01:33:43So my read of this study,
01:33:44and I think the stance that many others have taken
01:33:47as a consequence of these data,
01:33:49is that we should be increasing our fermented food intake,
01:33:52that that's simply a good thing to do in order to support
01:33:55our gut microbiome and to reduce inflammatory signals
01:33:58in our brain and body.
01:34:00And there are a number of different ways to do that.
01:34:02I mentioned some of the particular foods.
01:34:04However, anytime you're talking
01:34:05about ingesting fermented foods,
01:34:07especially the high quality ones
01:34:09that come from the refrigerated section
01:34:10of the grocery store,
01:34:13and that have low sugar content, et cetera,
01:34:16we do have to be considerate of cost
01:34:18because certain things like kombuchas, for instance,
01:34:20can be quite costly.
01:34:22I should also mention some kombuchas
01:34:23actually contain alcohol, some do not,
01:34:26or contain very little amounts of alcohol.
01:34:30One way to avoid the high cost of fermented foods
01:34:32while still being able to accumulate
01:34:34a lot of fermented food intake
01:34:35is to simply make those fermented foods yourself.

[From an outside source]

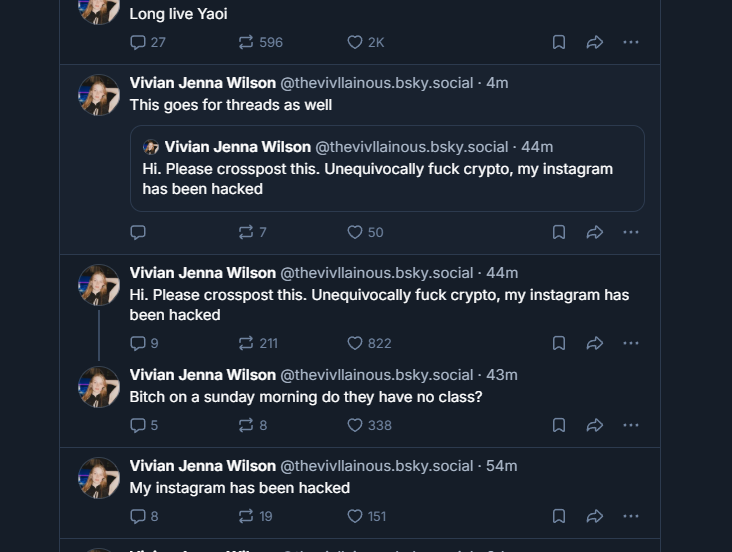Like the post with 50 likes
The height and width of the screenshot is (552, 732).
point(365,232)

01:34:38And this is something that we've started exploring
01:34:40and experimenting with in our home.
01:34:42One simple way to do this
01:34:43is to just make your own sauerkraut.
01:34:45It involves very few ingredients.

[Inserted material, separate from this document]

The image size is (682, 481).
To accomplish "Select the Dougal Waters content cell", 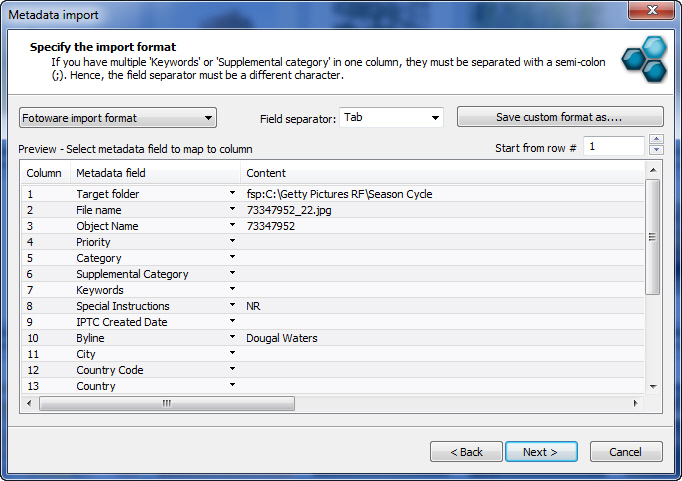I will pos(282,338).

01:34:47It basically involves cabbage, water, and salt,
01:34:50but there's a specific process that you need to follow
01:34:52in order to create these large volumes of sauerkraut at home
01:34:56using that low cost method.
01:34:58The best resource that I know of
01:35:00in order to follow a great recipe
01:35:03to make homemade sauerkraut would be the recipe
01:35:06for homemade sauerkraut that's contained
01:35:07in Tim Ferriss's book, \"The 4-Hour Chef\".
01:35:09There's an excellent protocol there.
01:35:11It involves chopping up the cabbage, putting into a bowl,
01:35:13mashing it up with your hands,
01:35:16which can be fun,
01:35:18putting water in there, some salt, covering it,
01:35:19and then keeping it in a particular environment,
01:35:22and then routinely scraping off
01:35:23some of the material from the surface.